The road before me was slick with mud and steeply cambered on either side. I turned off the radio, suddenly too loud; tightened my grip on the steering wheel, suddenly too smooth; and licked my lips, suddenly too dry.
A level, dry stretch, and one of the few opportunities I had to take a photograph
Some of my anxiety was just a decade-long hangover of a car accident I was in when I was 20. I know how quickly these things can happen: on the road one moment and clambering out the passenger window 30 metres off the road the next, the car on its side, the engine dead, one back wheel spinning. The rest was a mental checklist of the things I didn’t have: a working cell phone, a rudimentary knowledge of Icelandic and enough money to pay the excess on my rental if I drove into a ditch. What I did have: a GPS (not particularly useful at this point, there were no other roads insight; if I wasn’t on this road I wasn’t on any road at all) and my sense of adventure (I told myself bravely in the mirror). The road, perilous as it was, beckoned.
But that’s not where this day began. It began the same way as day one: with a wrong turn and a world of fog.
Not quite the views I was hoping for
So convinced was I that the fog would lift when I woke up in Stykkishólmur on day two of my road trip around Iceland (the fog doesn’t lift in this place, I learnt, not until you’re not paying attention anymore), that I turned right at the fork instead of left. Though foolhardy, my route was deliberate. I was attempting to journey to the centre of the earth, or at least to the volcano, Snæfellsjökull, where Jules Verne’s adventurers began such a journey. The Snæfellsnes Peninsula on which the volcano is found, I was told, was beautiful. I can’t verify this, however; I saw nothing. Admitting defeat and having lost an hour each way in the process, I turned around, and began my journey to Mývatn, a lake in Iceland’s north east.
Part of the drive, which took 10 hours from tent zip to tent zip, involved my anxiety-inducing road of mud.
First gear. Second. Third. No, too fast, back to second. And then, third for longer, fourth, and the return of the radio (there was great solace to be found in the fact that I hadn’t yet lost radio signal – I wasn’t as off the map as I thought I was). My grip relaxed and I started to enjoy driving along a road that offered mountains and volcanoes and lava fields (and sludge) for company.
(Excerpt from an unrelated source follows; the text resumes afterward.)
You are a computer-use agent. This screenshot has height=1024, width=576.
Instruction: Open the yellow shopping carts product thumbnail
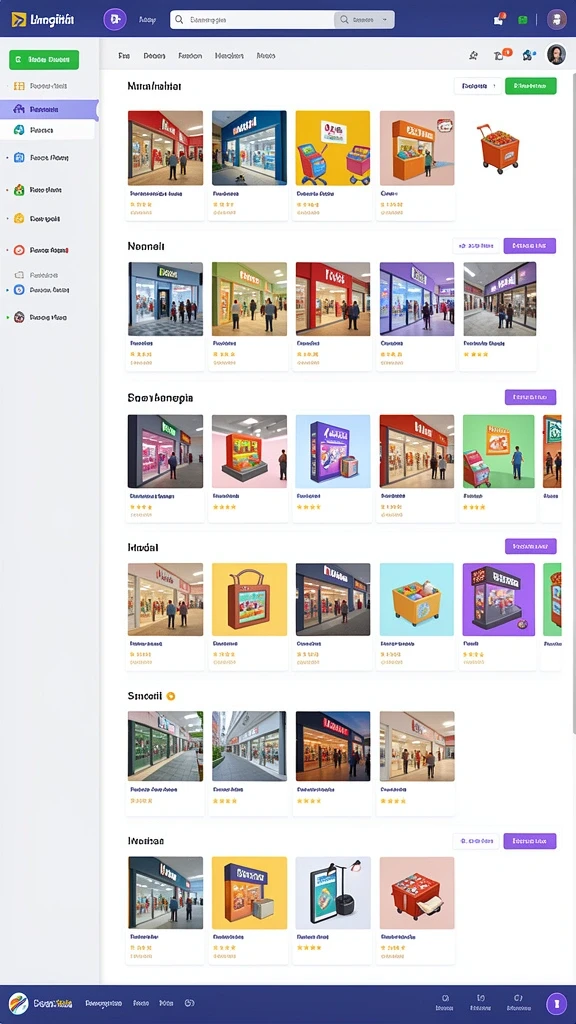tap(332, 148)
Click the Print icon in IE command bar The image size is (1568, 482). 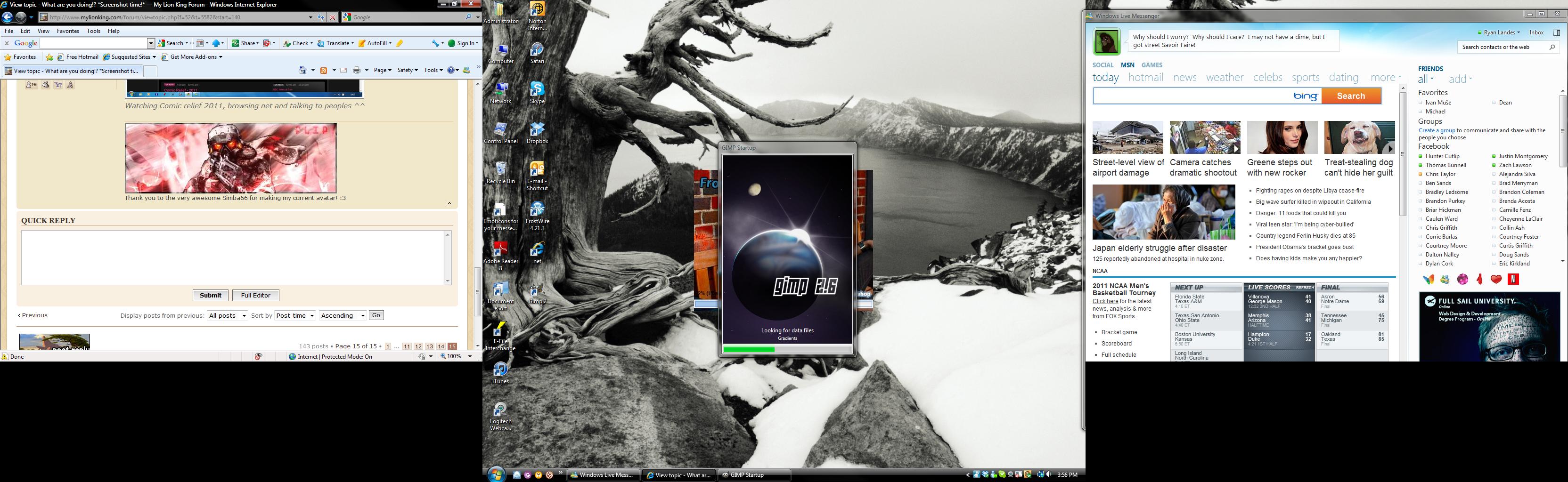[357, 71]
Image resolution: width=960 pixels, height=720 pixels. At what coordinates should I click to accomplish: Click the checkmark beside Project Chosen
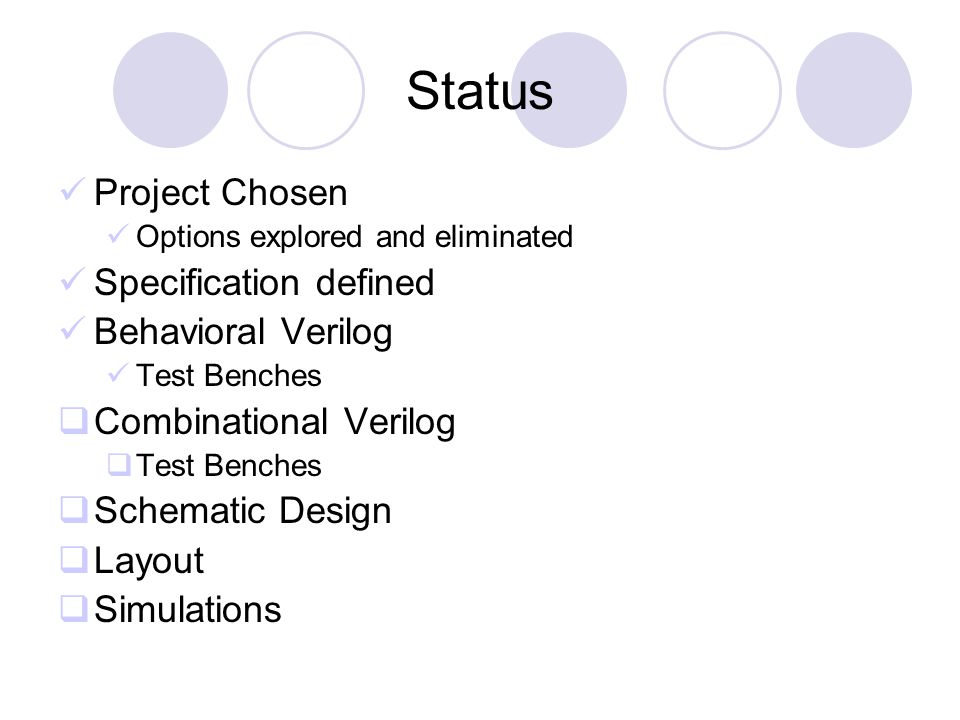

The end of the road – and tar at last
The muddy road survived (with furious glee), my journey continued. To a small fishing town where I ate peanut butter sandwiches for lunch and through Akureyri, Iceland’s second largest city with a population of just 20,000 people. I detoured to Goðafoss, a waterfall where pagan statues were destroyed in the year 1000 after Christianity was declared Iceland’s official religion, and stopped at a place that I thought was a remote guesthouse but, judging by the family sitting around the table when I knocked on the door, was actually someone’s home. I was invited in warmly when I asked to use the bathroom.
Dried fish hung by the dozen in the small village of Hvammstangi, where I ate my lunch
I put foot to pedal around corners so gentle and continuous they felt like I was tracing the edges of the human form. I watched my thoughts, contemplating how severe my feelings of anxiety could be at times, how much I was prone to furious internal fretting and self-criticism. I noticed how quickly these feelings subsided if I persevered just a little. I listened to the news in Icelandic and pop songs on a radio station with the frequency 957 – I played with the pronunciation aloud: nine five seven; níu fimm sjö.
Every moment offered a vista more dramatic than the last
At dusk, around 10pm or so, my green tent set up just metres away, I sat on a bench on the edge of Mývatn and watched the sun go down (the skies having cleared just when I least expected it). The midges cleared too (Mývatn mean lake of midges), the ducks chattered and I wrote a few pages in my journal that ended with the words: I am exactly where I need to be.